Voting isn’t a wedding proposal
We additionally should basically change how we take into consideration voting itself. Voting just isn’t a recognition contest. It’s not a persona endorsement or a church roll name. Voting is a hiring choice. While you solid a poll, you might be selecting somebody to carry sources, funding, applications, and safety again to your neighborhood. Sirius XM radio host Karen Hunter typically reminds us that politics is about energy, not efficiency. The one actual questions are the 2 Favors shares virtually every day on her many consciousness-raising platforms: Who will do essentially the most good for our neighborhood? Or, when good is proscribed, who will do us the least hurt?
No excellent candidate, solely actual penalties
That framing requires maturity. There’s no excellent candidate. There by no means has been and by no means will probably be. Ready for somebody who checks each field is a recipe for everlasting disappointment and repeated losses. Voting just for candidates who “excite” you is how many people have been blindsided in 2025. Pleasure doesn’t fund faculties. Charisma doesn’t cease foreclosures. Selecting the most suitable choice obtainable just isn’t promoting out; it’s a technique. Write-in votes and protest votes might really feel righteous, however in shut elections, they’re functionally wasted votes that assist the worst choice win.
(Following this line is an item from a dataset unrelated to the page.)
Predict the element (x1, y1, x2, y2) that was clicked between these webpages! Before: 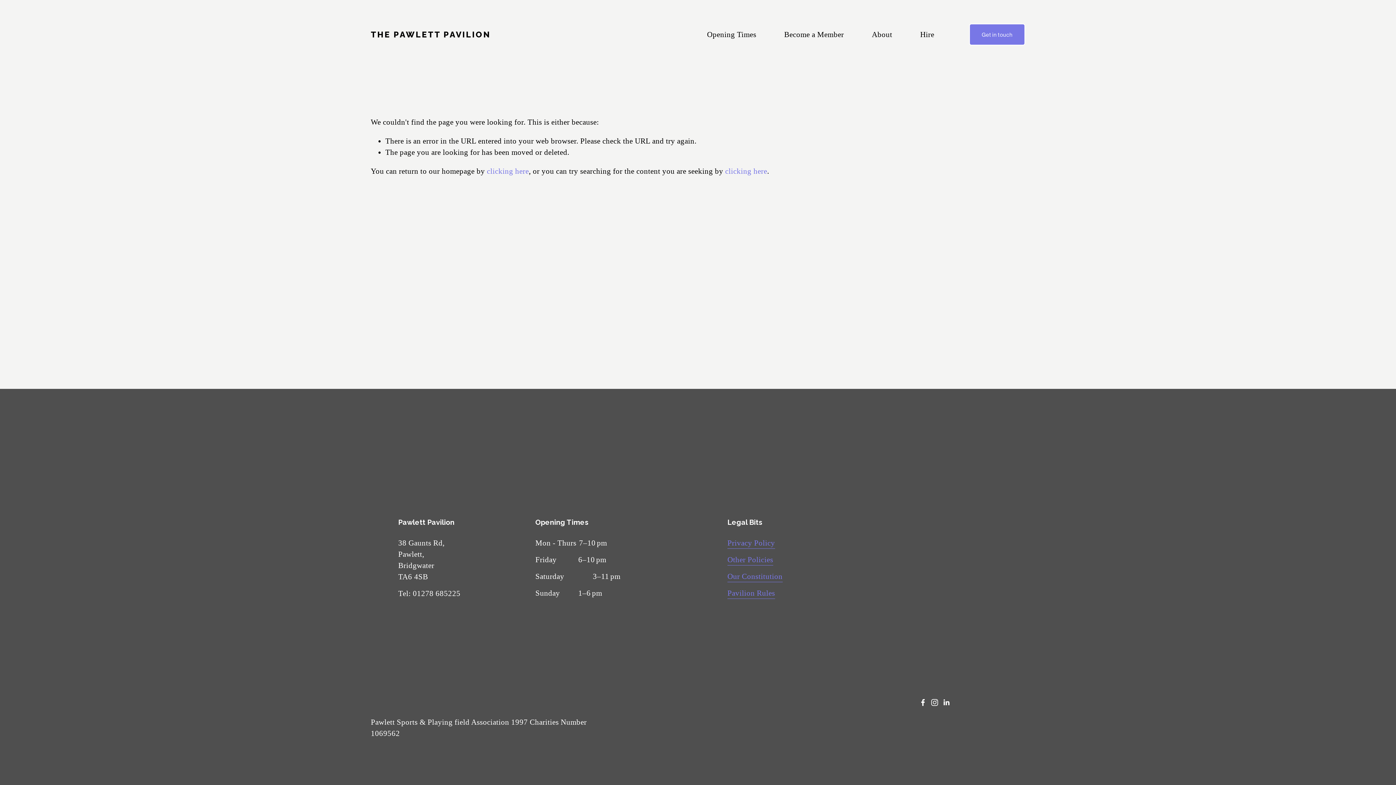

Civic engagement requires self-discipline and due diligence
Civic engagement additionally calls for work. Which means researching candidates, understanding their information, and fact-checking claims earlier than sharing them. Favors has persistently challenged Black audiences to cease outsourcing our pondering to viral clips and bad-faith actors. Spreading misinformation, particularly about candidates who might materially assist our communities, does the opposition’s work for them.
Living proof, the acutely aware and progressive comic D.L. Hughley, together with a number of different brothers with nationwide platforms, ended up apologizing to then-presidential candidate Kamala Harris for spreading misinformation about her voting file; misinformation that possible value her tens of hundreds of votes or extra in 2024.
2026 and past: Technique over cynicism
The ultimate lesson of 2025 is that voting is critical however not ample. Civic engagement is year-round work: Attending faculty board conferences, supporting native organizers, and holding elected officers accountable after election day. As Stacey Abrams has proven, sustained participation, not episodic outrage, is how energy is constructed.
The decision to motion is obvious. In 2026 and past, we should reject political nihilism and undertake a strategic strategy to politics. Vote each time. Analysis each race. Arrange between elections. Stress these we elect. Our ancestors fought too laborious for us to casually discard one of many few levers of energy we possess. The lesson from 2025 is straightforward: once we interact intelligently and collectively, we will form outcomes. Once we don’t, another person will “deal with” our enterprise who has no enterprise in our enterprise.